(Word and item position data)
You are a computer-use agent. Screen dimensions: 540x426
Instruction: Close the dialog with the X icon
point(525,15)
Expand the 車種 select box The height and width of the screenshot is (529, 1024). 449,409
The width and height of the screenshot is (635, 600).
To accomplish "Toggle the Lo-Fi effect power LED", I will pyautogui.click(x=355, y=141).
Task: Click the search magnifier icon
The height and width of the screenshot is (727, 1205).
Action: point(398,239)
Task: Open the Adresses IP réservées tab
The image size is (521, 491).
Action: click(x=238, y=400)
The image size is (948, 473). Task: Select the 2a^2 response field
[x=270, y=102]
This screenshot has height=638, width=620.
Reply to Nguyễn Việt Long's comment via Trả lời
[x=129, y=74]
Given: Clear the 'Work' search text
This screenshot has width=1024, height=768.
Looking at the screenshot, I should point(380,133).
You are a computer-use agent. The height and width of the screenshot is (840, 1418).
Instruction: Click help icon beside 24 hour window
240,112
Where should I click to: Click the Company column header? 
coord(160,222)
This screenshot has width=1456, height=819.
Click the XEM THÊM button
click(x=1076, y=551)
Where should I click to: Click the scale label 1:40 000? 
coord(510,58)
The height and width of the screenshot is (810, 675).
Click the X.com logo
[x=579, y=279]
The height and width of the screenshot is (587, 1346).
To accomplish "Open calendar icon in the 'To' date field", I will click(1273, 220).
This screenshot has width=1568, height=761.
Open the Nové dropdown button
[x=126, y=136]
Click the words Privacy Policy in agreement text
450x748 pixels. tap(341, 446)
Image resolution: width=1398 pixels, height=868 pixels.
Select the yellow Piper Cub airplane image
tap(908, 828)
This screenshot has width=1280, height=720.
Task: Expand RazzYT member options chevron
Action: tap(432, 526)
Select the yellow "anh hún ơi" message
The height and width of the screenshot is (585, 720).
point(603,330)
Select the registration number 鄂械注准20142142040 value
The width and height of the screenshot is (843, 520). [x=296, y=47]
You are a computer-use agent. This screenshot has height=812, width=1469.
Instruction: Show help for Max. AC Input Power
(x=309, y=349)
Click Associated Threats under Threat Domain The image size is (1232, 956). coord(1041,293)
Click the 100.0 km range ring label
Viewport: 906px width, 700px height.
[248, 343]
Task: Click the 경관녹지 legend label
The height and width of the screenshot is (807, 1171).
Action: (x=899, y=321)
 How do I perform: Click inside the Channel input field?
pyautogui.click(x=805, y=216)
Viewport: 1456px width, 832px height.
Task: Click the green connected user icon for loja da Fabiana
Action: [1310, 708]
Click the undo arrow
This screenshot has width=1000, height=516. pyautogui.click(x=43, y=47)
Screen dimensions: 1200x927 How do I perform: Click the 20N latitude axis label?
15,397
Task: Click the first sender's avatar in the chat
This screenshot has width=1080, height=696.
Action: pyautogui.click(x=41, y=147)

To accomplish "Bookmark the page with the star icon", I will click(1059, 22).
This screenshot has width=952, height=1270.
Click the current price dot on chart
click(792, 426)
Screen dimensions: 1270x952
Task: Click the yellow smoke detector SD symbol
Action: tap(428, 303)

WHAT YOU WILL DO: List the lines above as a numbered list, starting at the line containing "This screenshot has height=638, width=620." and ending at the line containing "[x=126, y=136]", with blank lines omitted.

WRITTEN SOLUTION:
1. This screenshot has height=638, width=620.
2. Reply to Nguyễn Việt Long's comment via Trả lời
3. [x=129, y=74]
4. Given: Clear the 'Work' search text
5. This screenshot has width=1024, height=768.
6. Looking at the screenshot, I should point(380,133).
7. You are a computer-use agent. The height and width of the screenshot is (840, 1418).
8. Instruction: Click help icon beside 24 hour window
9. 240,112
10. Where should I click to: Click the Company column header? 
11. coord(160,222)
12. This screenshot has width=1456, height=819.
13. Click the XEM THÊM button
14. click(x=1076, y=551)
15. Where should I click to: Click the scale label 1:40 000? 
16. coord(510,58)
17. The height and width of the screenshot is (810, 675).
18. Click the X.com logo
19. [x=579, y=279]
20. The height and width of the screenshot is (587, 1346).
21. To accomplish "Open calendar icon in the 'To' date field", I will click(1273, 220).
22. This screenshot has width=1568, height=761.
23. Open the Nové dropdown button
24. [x=126, y=136]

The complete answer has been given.